### [WHAT NEEDS TO BE DONE]
Omit the pictures and output exactly the lines from the start of the entries through the line containing "[Close dialog] (1349, 717)".
RECORDS Block Start
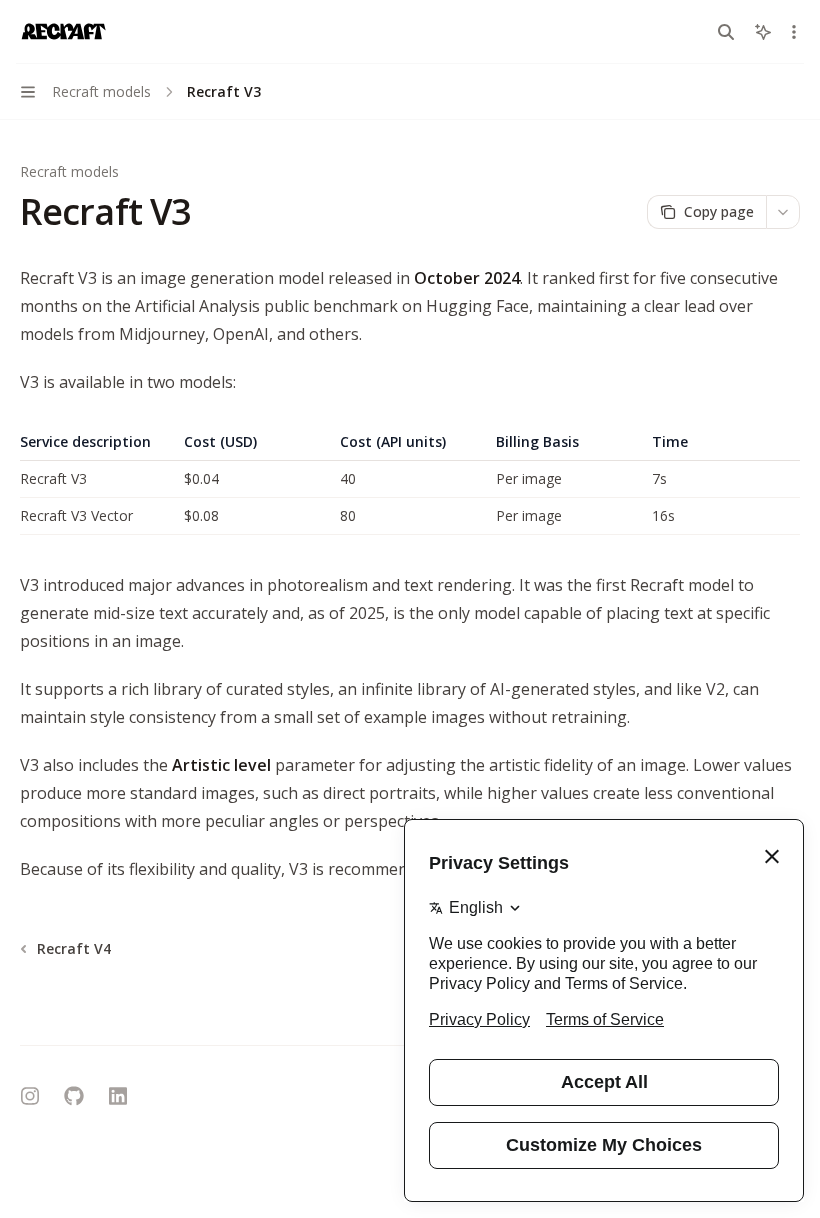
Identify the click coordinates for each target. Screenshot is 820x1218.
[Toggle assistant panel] (763, 32)
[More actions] (794, 32)
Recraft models (69, 171)
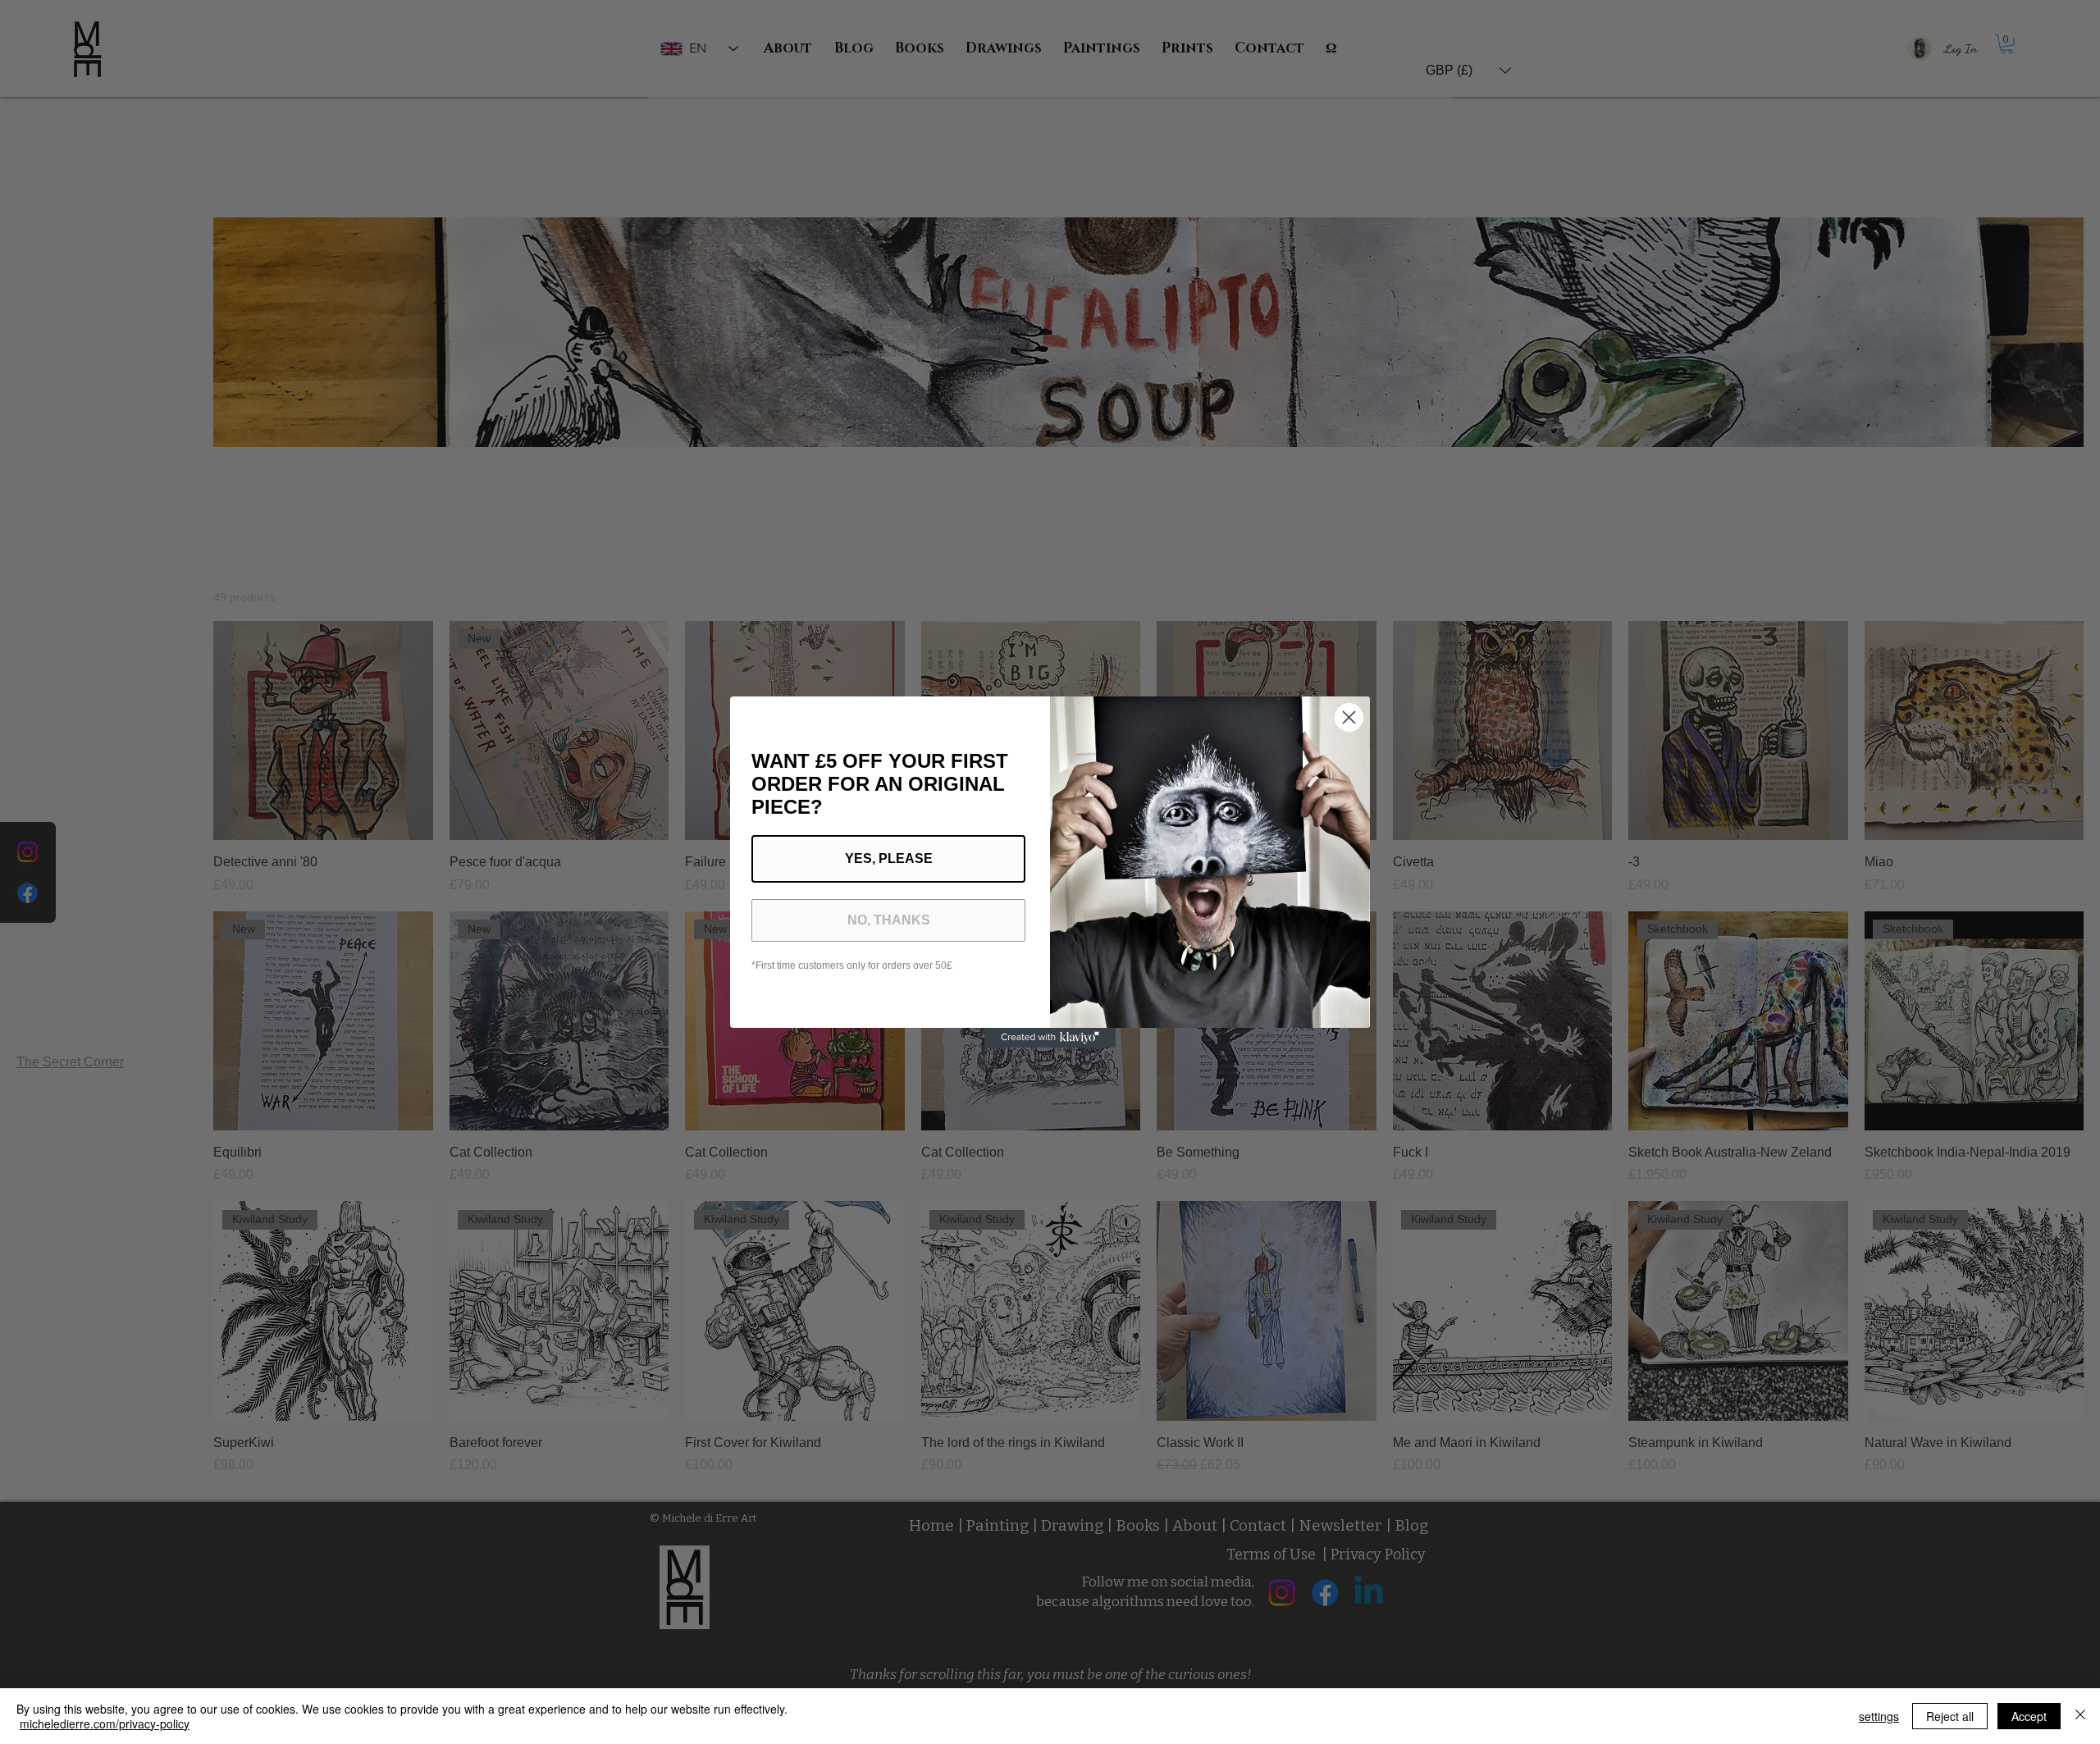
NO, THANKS (888, 920)
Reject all (1950, 1716)
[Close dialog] (1349, 717)
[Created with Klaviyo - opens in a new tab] (1050, 1038)
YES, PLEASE (889, 858)
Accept (2029, 1716)
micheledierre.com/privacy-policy (104, 1723)
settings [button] (1879, 1716)
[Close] (2080, 1716)
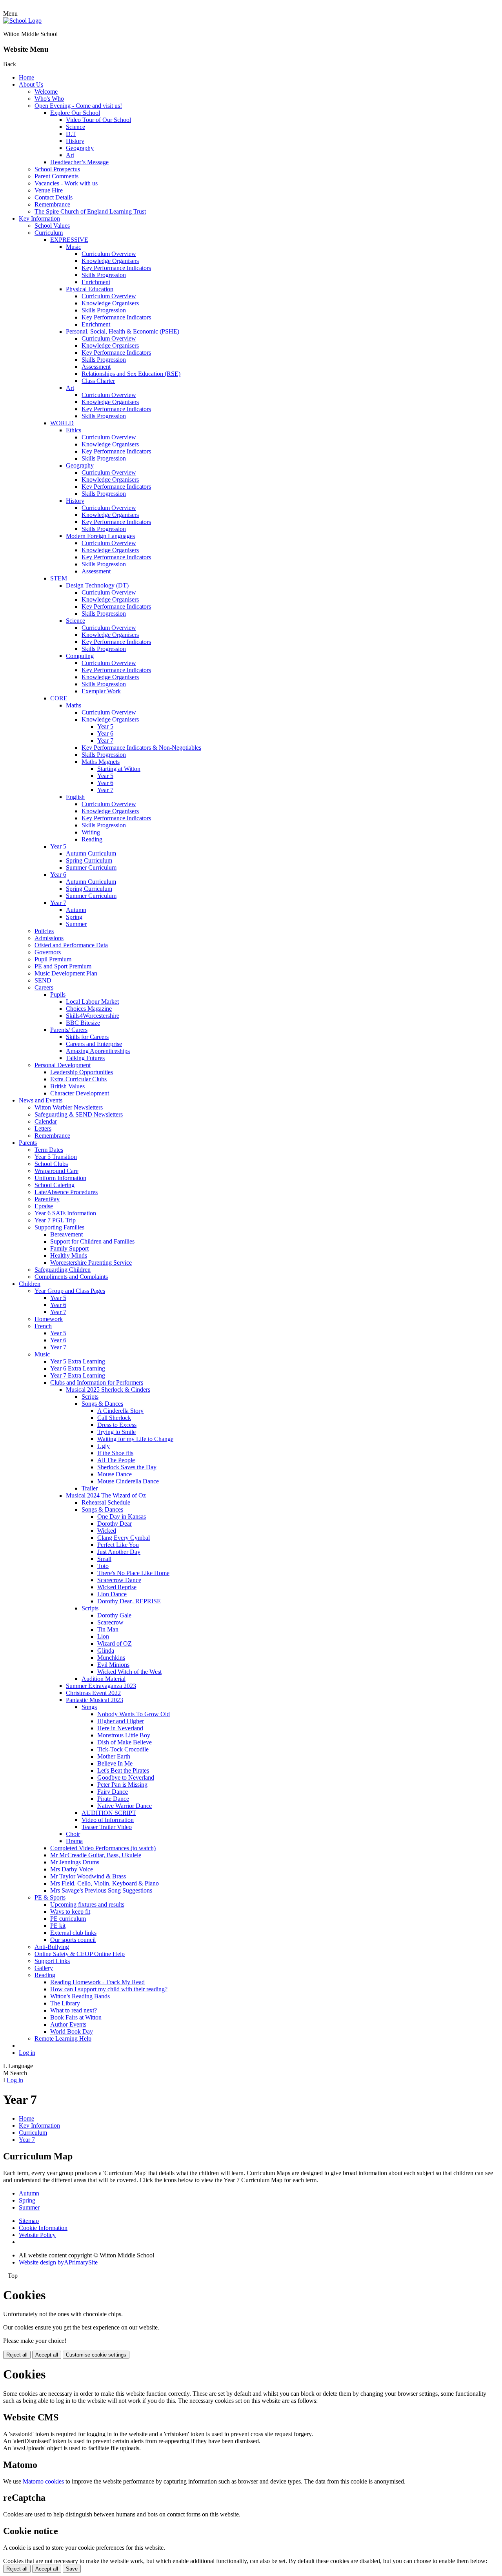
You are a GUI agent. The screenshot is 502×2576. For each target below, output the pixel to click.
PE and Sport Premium (63, 966)
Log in (27, 2052)
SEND (43, 980)
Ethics (73, 430)
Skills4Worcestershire (92, 1015)
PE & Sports (50, 1897)
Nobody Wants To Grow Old (133, 1714)
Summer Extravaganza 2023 (101, 1685)
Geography (80, 148)
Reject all (16, 2355)
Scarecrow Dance (119, 1580)
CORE (58, 698)
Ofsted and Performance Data (71, 945)
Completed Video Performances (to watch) (103, 1848)
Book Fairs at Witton (76, 2017)
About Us (31, 84)
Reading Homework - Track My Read (97, 1982)
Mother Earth (113, 1756)
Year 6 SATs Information (65, 1213)
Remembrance (52, 204)
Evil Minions (113, 1664)
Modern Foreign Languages (100, 536)
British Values (67, 1086)
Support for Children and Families (92, 1241)
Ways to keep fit (70, 1911)
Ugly (103, 1446)
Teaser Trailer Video (107, 1827)
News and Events (40, 1100)
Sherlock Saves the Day (126, 1467)
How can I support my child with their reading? (108, 1989)
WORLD (62, 423)
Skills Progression (104, 275)
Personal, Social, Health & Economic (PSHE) (122, 331)
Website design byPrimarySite (58, 2262)
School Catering (55, 1185)
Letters (43, 1128)
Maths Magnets (101, 761)
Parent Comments (56, 176)
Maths (73, 705)
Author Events (68, 2024)
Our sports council (73, 1939)
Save (72, 2569)
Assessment (96, 366)
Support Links (52, 1961)
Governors (48, 952)
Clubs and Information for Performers (96, 1382)
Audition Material (104, 1678)
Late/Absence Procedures (66, 1192)
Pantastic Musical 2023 (94, 1700)
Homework (49, 1319)
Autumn (76, 909)
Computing (80, 656)
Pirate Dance (113, 1798)
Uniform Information (60, 1178)
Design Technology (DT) (97, 585)
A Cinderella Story (120, 1410)
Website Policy (37, 2235)
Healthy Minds (68, 1255)
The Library (65, 2003)
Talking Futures (85, 1058)
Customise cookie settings (96, 2355)
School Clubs (51, 1163)
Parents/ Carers (68, 1029)
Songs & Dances (102, 1403)
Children (29, 1283)
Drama (74, 1841)
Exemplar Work (101, 691)
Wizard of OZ (114, 1643)
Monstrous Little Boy (123, 1735)
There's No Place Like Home (133, 1573)
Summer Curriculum (91, 867)
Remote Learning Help (63, 2038)
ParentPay (47, 1199)
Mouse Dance (114, 1474)
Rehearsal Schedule (106, 1502)
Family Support (69, 1248)
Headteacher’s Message (79, 162)
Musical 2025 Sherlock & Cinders (108, 1389)
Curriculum (49, 232)
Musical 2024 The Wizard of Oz (106, 1495)
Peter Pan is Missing (122, 1784)
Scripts (90, 1396)
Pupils (57, 994)
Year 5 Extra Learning (77, 1361)
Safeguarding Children (63, 1269)
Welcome (46, 91)
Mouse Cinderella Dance (128, 1481)
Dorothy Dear (114, 1523)
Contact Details (54, 197)
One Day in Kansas (121, 1516)
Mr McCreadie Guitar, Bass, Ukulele (95, 1855)
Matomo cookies (43, 2481)
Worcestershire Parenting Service (91, 1262)
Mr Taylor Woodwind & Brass (88, 1876)
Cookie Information (43, 2227)
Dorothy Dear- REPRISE (129, 1601)
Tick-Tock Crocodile (123, 1749)
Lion (103, 1636)
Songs (89, 1707)
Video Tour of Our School (98, 119)
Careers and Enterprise (94, 1044)
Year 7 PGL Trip (55, 1220)
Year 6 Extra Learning (77, 1368)
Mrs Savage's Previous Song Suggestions (101, 1890)
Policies (44, 931)
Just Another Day (118, 1551)
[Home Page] (22, 20)
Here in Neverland (120, 1728)
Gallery (44, 1968)
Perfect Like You (118, 1544)
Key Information (39, 218)
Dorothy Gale (114, 1615)
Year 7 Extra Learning (77, 1375)
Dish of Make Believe (124, 1742)
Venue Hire (49, 190)
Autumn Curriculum (91, 853)
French (43, 1326)
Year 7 (105, 740)
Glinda (105, 1650)
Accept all (46, 2355)
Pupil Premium (53, 959)
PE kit (57, 1925)
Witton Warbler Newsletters (69, 1107)
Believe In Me (115, 1763)
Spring (74, 917)
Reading (92, 839)
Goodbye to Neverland (125, 1777)
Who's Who (49, 98)
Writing (91, 832)
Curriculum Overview (109, 253)
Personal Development (63, 1065)
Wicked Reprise (116, 1587)
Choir (73, 1834)
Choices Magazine (89, 1008)
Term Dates (49, 1149)
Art (70, 155)
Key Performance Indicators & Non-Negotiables (141, 747)
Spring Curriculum (89, 860)
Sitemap (29, 2220)
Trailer (90, 1488)
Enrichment (96, 282)
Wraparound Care (56, 1170)
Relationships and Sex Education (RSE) (131, 373)
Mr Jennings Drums (74, 1862)
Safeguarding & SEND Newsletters (79, 1114)
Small (104, 1558)
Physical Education (89, 289)
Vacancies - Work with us (66, 183)
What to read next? (73, 2010)
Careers (44, 987)
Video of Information (108, 1819)
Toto (103, 1566)
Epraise (44, 1206)
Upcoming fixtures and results (87, 1904)
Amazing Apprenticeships (98, 1051)
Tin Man (107, 1629)
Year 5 (105, 726)
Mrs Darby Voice (71, 1869)
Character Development (79, 1093)
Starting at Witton (118, 768)
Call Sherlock (114, 1417)
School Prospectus (57, 169)
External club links (73, 1932)
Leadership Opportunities (81, 1072)
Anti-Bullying (52, 1946)
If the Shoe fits (115, 1453)
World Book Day (71, 2031)
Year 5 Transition (56, 1156)
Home (26, 77)
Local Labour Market (92, 1001)
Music (73, 246)
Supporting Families (59, 1227)
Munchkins (111, 1657)
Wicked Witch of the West (129, 1671)
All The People (116, 1460)
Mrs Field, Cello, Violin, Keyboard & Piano (104, 1883)
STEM (58, 578)
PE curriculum (68, 1918)
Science (75, 126)
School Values (52, 225)
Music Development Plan (66, 973)
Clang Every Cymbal (123, 1537)
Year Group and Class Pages (70, 1290)
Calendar (46, 1121)
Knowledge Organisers (110, 260)
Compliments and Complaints (71, 1276)
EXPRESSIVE (69, 239)
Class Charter (98, 380)
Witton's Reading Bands (80, 1996)
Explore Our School (75, 112)
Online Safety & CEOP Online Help (80, 1954)
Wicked (106, 1530)
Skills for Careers (87, 1036)
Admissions (49, 938)
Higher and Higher (120, 1721)
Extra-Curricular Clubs (78, 1079)
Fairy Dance (112, 1791)
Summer (76, 924)
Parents (28, 1142)
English (75, 797)
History (75, 141)
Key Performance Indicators (116, 268)
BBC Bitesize (83, 1022)
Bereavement (66, 1234)
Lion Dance (112, 1594)
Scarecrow (110, 1622)
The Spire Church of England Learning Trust (90, 211)
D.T (71, 134)
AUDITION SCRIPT (109, 1812)
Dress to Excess (116, 1424)
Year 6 (105, 733)
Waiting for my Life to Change (135, 1439)
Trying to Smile (116, 1431)
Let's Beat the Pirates (123, 1770)
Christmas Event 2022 (93, 1693)
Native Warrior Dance (124, 1805)
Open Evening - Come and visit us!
RECORDS Block End
### [WORKED SOLUTION]
Identify the click coordinates for each target. Screenshot is 820x1218.
[Toggle assistant panel] (763, 32)
[More actions] (794, 32)
Recraft models (69, 171)
NO, THANKS (888, 920)
Reject all (1950, 1716)
[Close dialog] (1349, 717)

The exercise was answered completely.